▸ **Objetivo do exercício**: Transcreva, sem alterações, o trecho do texto abaixo sobre as maneiras de encontrar D-s que vai de "Há aqueles que" até "do próprio Ser.", inclusive.

▸ **Texto fornecido**:
Há aqueles que encontram D-s na alegria, dançando e cantando como fez o Rei David, quando ele trouxe a Arca Sagrada para Jerusalém. Outros – ou as mesmas pessoas em diferentes pontos das suas vidas – O encontram nas profundezas, em lágrimas e remorso e num coração partido. Einstein encontrou D-s na “terrível simetria” e ordenada complexidade do universo. Rav Kook encontrou-O na harmonia da diversidade. Rav Soloveitchik encontrou-O na solidão do ser quando ele estende a mão para a alma do próprio Ser.

Há uma maneira normativa de fazer o ato sagrado, mas há muitas maneiras de ouvir a voz sagrada, encontrar a presença sagrada, sentir-se como um e ao mesmo tempo como somos pequenos e ainda quão grande é o universo que habitamos, quão insignificante devemos parecer quando comparados com a vastidão do espaço e as miríades de estrelas, mas como significativamente somos monumentais, sabendo que D-s estabeleceu a Sua imagem e semelhança sobre nós e nos colocou aqui, neste lugar, neste momento, com estas dádivas, nestas circunstâncias, com uma tarefa para executar, se formos capazes de discerni-la. Podemos encontrar D-s nas alturas e nas profundezas, na solidão e na união, no amor e no medo, na gratidão e na necessidade, na luz ofuscante e, no meio da escuridão profunda. Podemos encontrar D-s procurando-O, mas às vezes Ele nos encontra quando menos esperamos.

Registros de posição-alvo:
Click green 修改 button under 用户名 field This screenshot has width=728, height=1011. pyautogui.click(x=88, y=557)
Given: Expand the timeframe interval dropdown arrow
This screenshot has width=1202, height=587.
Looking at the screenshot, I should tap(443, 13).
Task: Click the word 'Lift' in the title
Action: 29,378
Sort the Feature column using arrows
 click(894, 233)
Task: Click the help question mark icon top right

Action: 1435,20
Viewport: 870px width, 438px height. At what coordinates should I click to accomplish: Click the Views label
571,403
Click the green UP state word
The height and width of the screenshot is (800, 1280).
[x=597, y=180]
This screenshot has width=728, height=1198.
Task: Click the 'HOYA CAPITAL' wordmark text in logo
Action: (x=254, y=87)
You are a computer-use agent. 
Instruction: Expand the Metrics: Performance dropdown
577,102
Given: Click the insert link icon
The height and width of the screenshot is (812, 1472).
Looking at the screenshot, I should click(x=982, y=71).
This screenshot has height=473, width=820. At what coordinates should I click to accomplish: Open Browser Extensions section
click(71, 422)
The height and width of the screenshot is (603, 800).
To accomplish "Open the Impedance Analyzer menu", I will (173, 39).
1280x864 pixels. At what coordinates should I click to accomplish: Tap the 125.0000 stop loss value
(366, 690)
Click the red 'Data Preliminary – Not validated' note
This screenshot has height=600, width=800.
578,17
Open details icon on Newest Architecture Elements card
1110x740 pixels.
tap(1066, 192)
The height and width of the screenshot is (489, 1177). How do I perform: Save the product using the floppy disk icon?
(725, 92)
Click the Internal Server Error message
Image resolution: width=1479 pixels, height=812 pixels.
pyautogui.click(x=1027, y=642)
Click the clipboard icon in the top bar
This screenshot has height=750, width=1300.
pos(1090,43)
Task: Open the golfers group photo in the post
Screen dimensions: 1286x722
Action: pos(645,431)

▸ **Resposta**:
Há aqueles que encontram D-s na alegria, dançando e cantando como fez o Rei David, quando ele trouxe a Arca Sagrada para Jerusalém. Outros – ou as mesmas pessoas em diferentes pontos das suas vidas – O encontram nas profundezas, em lágrimas e remorso e num coração partido. Einstein encontrou D-s na “terrível simetria” e ordenada complexidade do universo. Rav Kook encontrou-O na harmonia da diversidade. Rav Soloveitchik encontrou-O na solidão do ser quando ele estende a mão para a alma do próprio Ser.